◆ Exercise requirements
Your reply should be made up of every line in the records below that holds the string "button".

◆ Input for this task
((

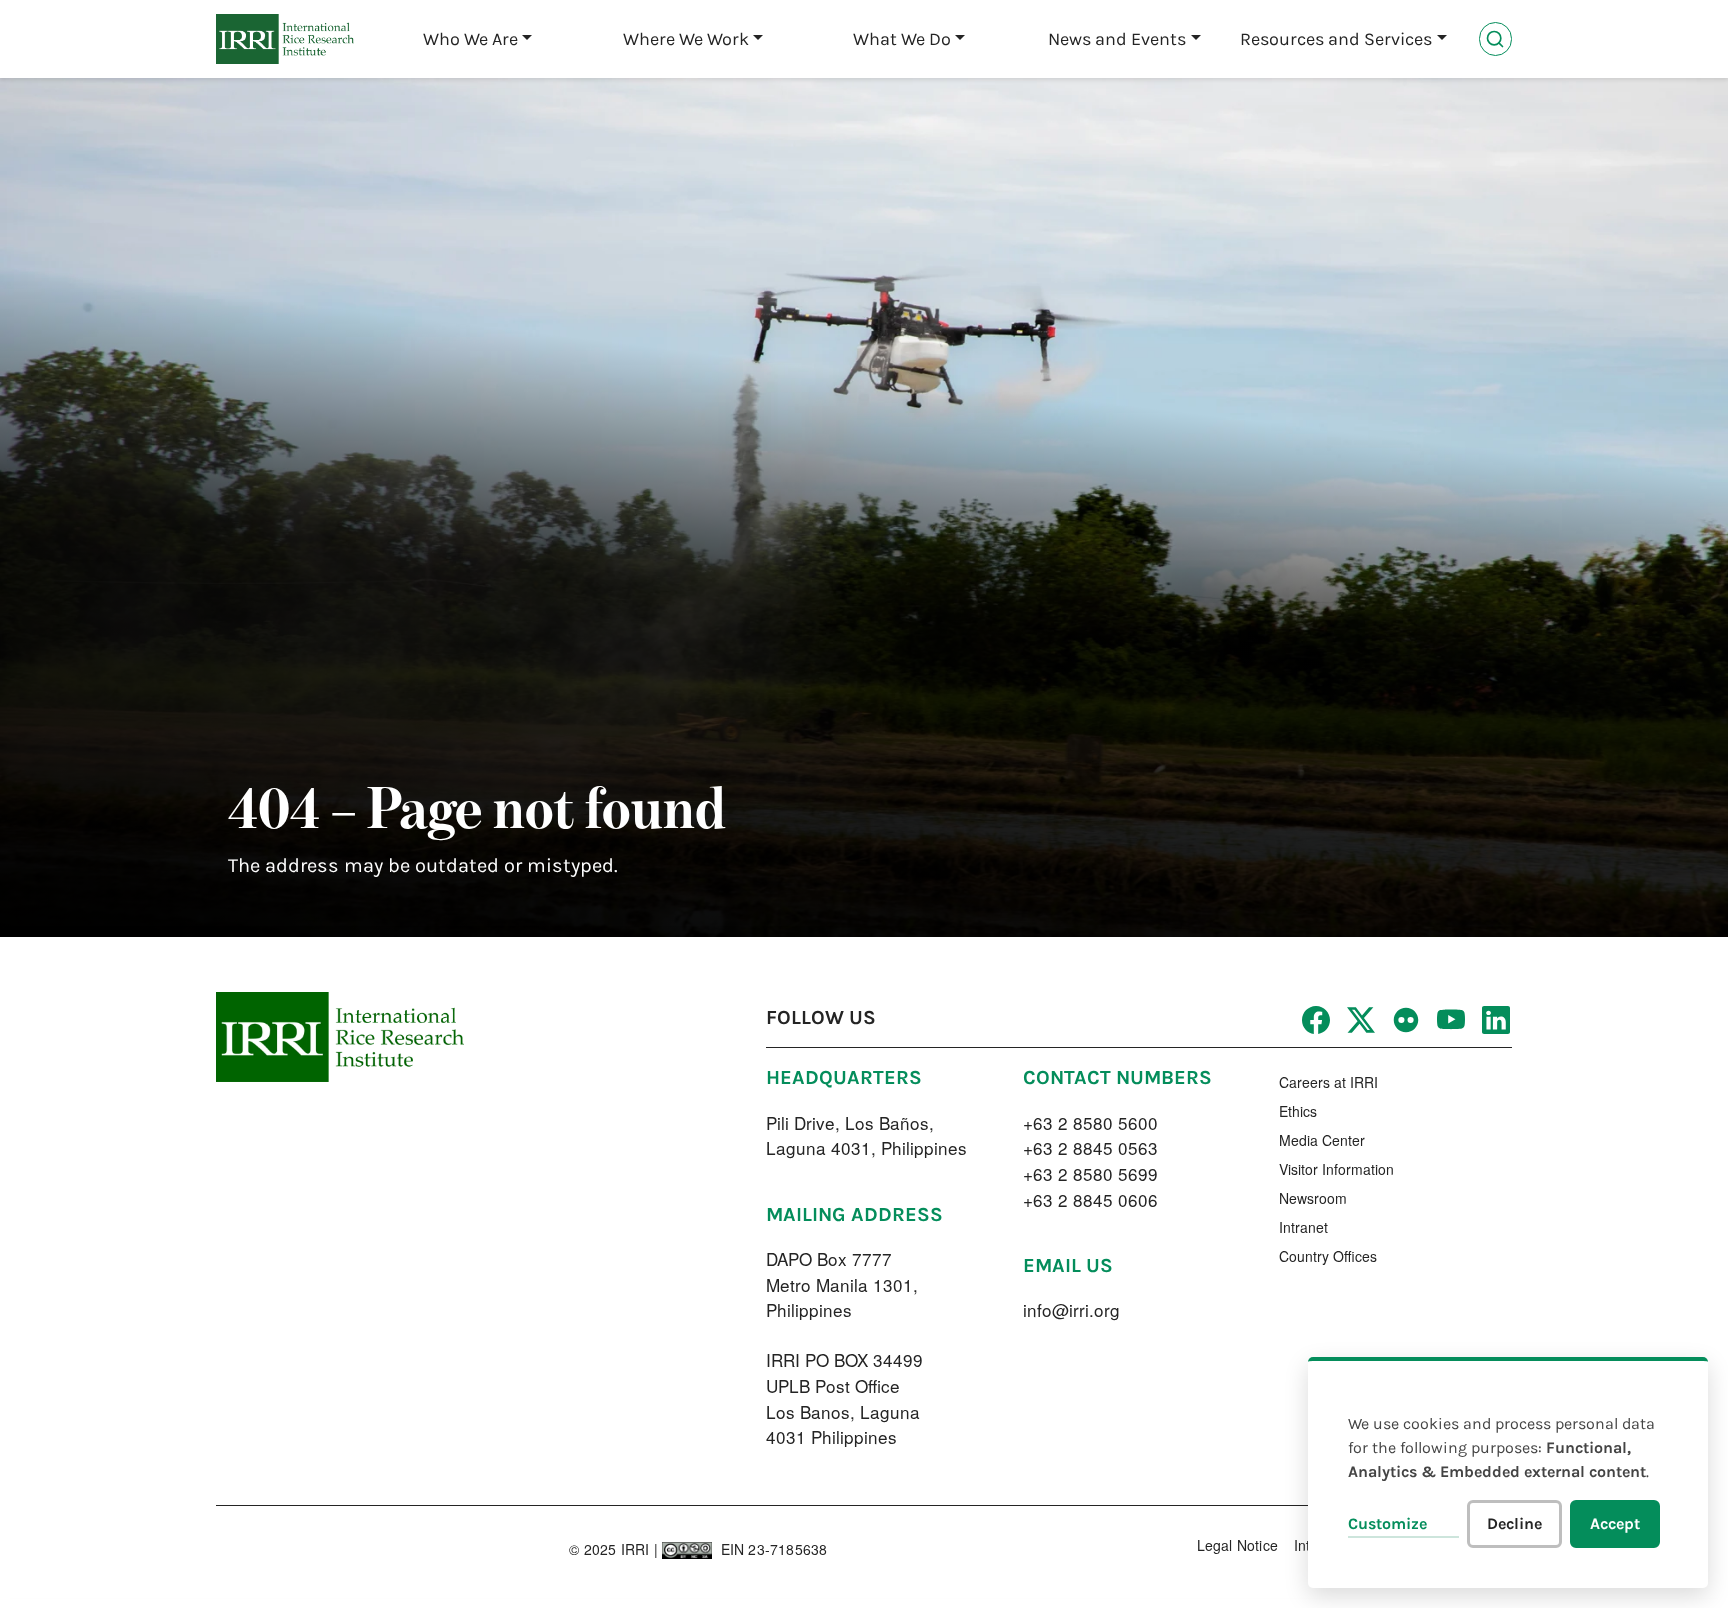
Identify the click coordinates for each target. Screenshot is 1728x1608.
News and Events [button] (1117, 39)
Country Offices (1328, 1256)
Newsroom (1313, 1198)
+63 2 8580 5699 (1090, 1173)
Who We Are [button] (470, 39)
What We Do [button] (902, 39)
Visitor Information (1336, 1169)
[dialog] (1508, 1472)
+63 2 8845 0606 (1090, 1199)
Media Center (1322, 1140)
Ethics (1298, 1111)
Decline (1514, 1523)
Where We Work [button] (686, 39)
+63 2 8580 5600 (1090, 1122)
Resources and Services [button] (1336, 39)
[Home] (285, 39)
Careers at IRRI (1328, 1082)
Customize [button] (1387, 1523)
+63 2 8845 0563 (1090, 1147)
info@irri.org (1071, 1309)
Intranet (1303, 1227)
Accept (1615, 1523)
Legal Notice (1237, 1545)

))

◆ Answer space
News and Events [button] (1117, 39)
Who We Are [button] (470, 39)
What We Do [button] (902, 39)
Where We Work [button] (686, 39)
Resources and Services [button] (1336, 39)
Customize [button] (1387, 1523)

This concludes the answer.